PHOENIX, December 10, 2012- Speaker John Boehner’s unwillingness to hold the line against President Obama’s hypocritical approach to the fiscal cliff negotiations show it might be time for conservatives to take the speaker gavel away.
While there has been no real movement towards a fiscal cliff deal, Speaker Boehner did move to evict key conservatives from top budget committees for their dissent to his budget proposal.
After Reps. Justin Amash, Tim Huelskamp, David Schweikert, and Walter Jones were removed from their budget committees, conservatives lambasted Boehner and felt as though he was shutting them out of the fiscal cliff negotiations.
Those 31 members on the House Steering Committee that removed these conservative congressmen have yet to speak publicly about the ordeal, showing that Boehner doesn’t want the conservative voice anywhere near the potential fiscal cliff deal.
While Speaker Boehner has stated he does not support letting the Bush-era tax cuts expire for the top earners, he has agreed to raise revenues. These revenues are of course an $800 billion tax hike outlined in Boehner’s proposal that the White House and conservatives have already rejected.
Plus does Boehner understand that raising tax rates on the top 2 percent to 39.6 percent (the rate under President Clinton, and the rate Obama has made his goal) will raise just $80 billion per year, a large amount of money until you realize that it is at least $920 billion per year short of what’s needed to erase the deficit?
Withal, at times of impending fiscal peril, the Republican Party needs a leader to stand on the principals that have kept this party alive and in power. Moving forward, supporters aren’t going to have much faith in the party if it can’t even stand on it’s principles in face of polarizing latitude.
If the country goes over the fiscal cliff, John Boehner will remain speaker. If Obama gets his wish of raising taxes on the top 2 percent, Boehner will face a staunch opposition come January.
Relinquishing Boehner of the speakership would take only 16 members of Congress to abstain from voting. If Boehner doesn’t receive 218 votes, the House will remain without a speaker much like they did during times of the Civil War.
To Republicans who are hesitant to removing Boehner, they must remember that we lost House seats under his leadership and he’s failed to be an articulate spokesperson for the conservative movement.
Additionally, President Obama has prevailed in every public battle that has been fought with Speaker Boehner. If Republicans want any chance of taking back the Senate in 2014, Boehner cannot be at the helm of that potential, hopeful prospect.
The Republicans wave in 2010 showed us that Americans were ready to rein in spending, end Obamacare, and cut the size and scope of government.

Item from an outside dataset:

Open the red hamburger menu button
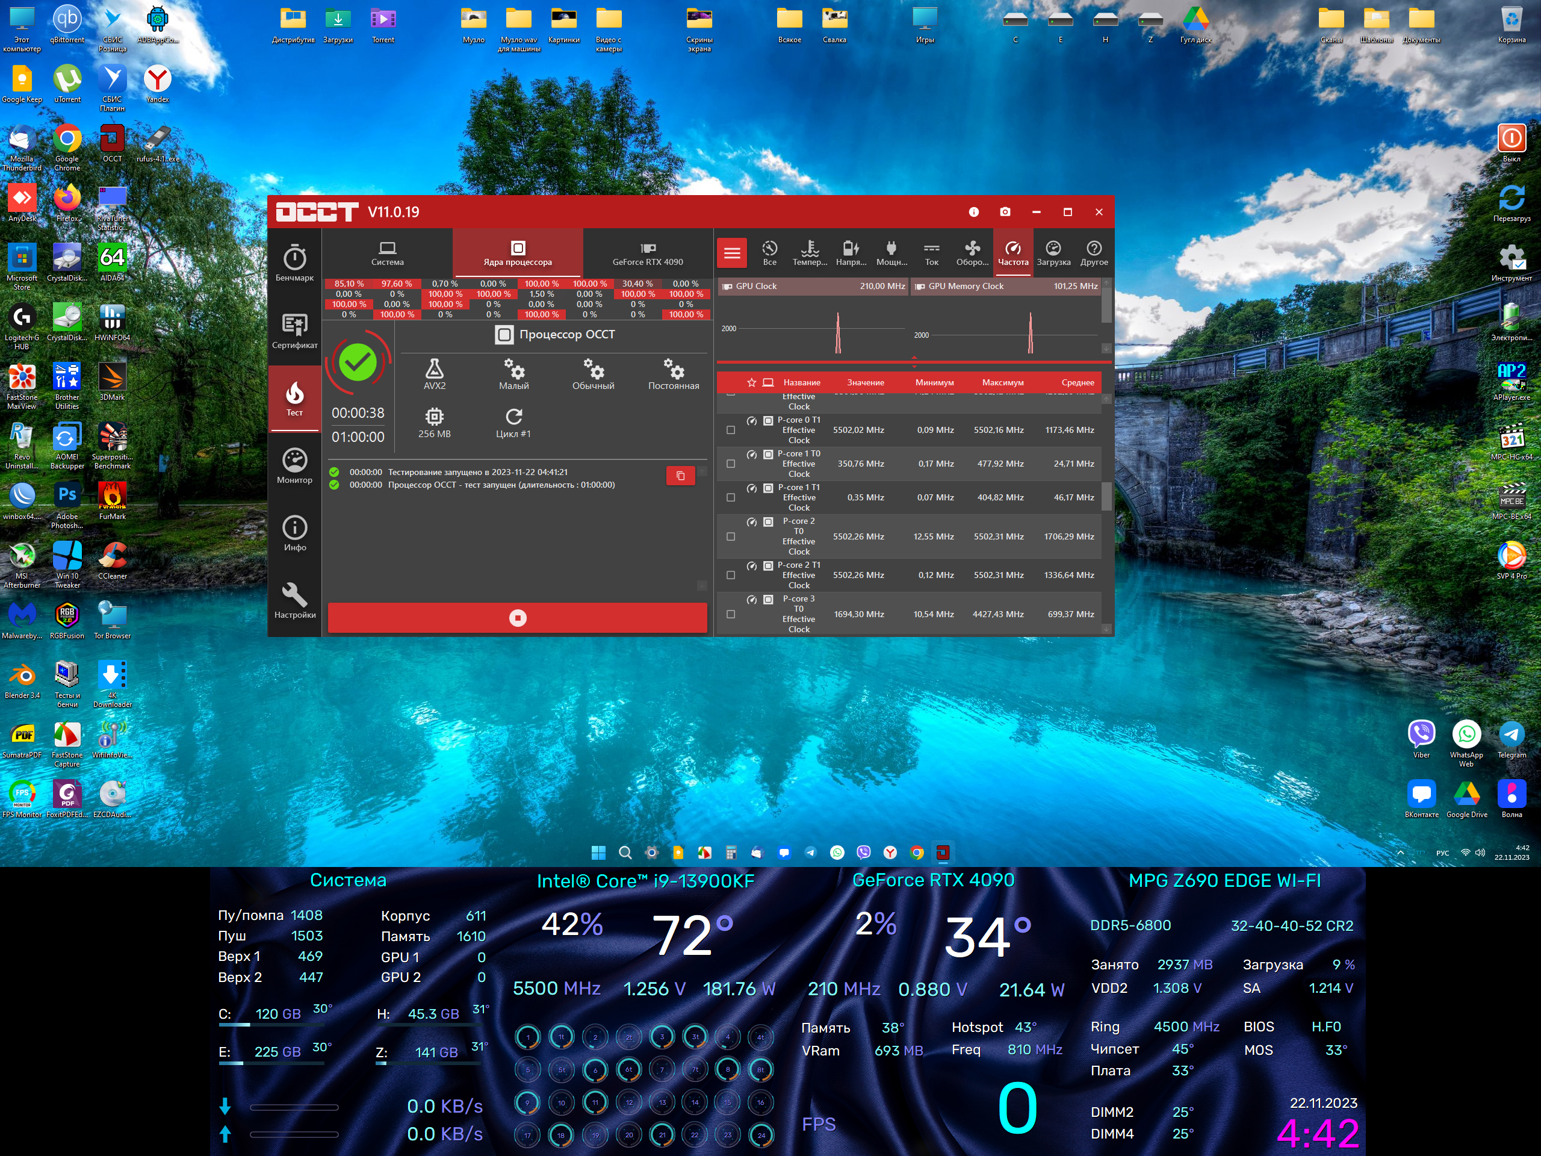The height and width of the screenshot is (1156, 1541). click(x=731, y=253)
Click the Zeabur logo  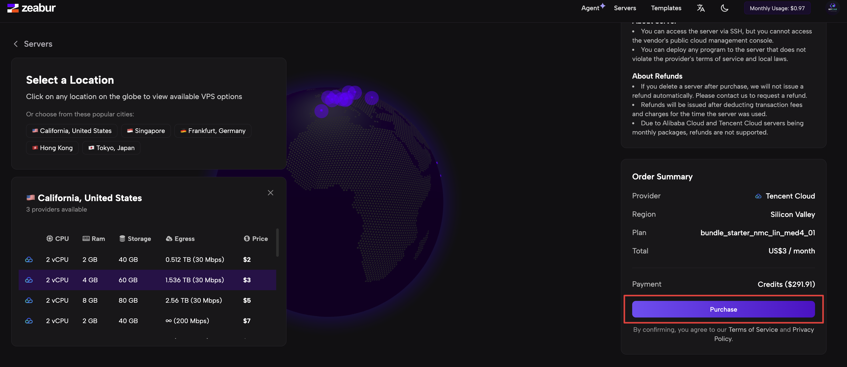click(32, 8)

So far, none of that has happened under Speaker Boehner.
Isn’t time we tried someone else at the helm of Congress?
If Boehner were to be deposed in January, his likely successor is unknown at this time. However, Georgia Rep. Tom Price, the fifth ranking Republican in the House of Representatives is making noise within the depose Boehner chatter.
“Price is the person we’re all watching,” says an aide close to the House leadership to National Review Online. “We know he’s frustrated, but we don’t know much else.”
National Review reports that Rep. Price is building an informal force of conservatives, with the potential goal of deposing John Boehner. However, following this report, Price’s spokesperson said that the congressman was not planning to challenge Speaker Boehner in January.
Removing John Boehner from the speakership shouldn’t be the top priority of Republicans; the fiscal cliff deal must take precedent, though it should not be taken off the table for future consideration. Especially if Boehner caves on tax hikes for the top earners.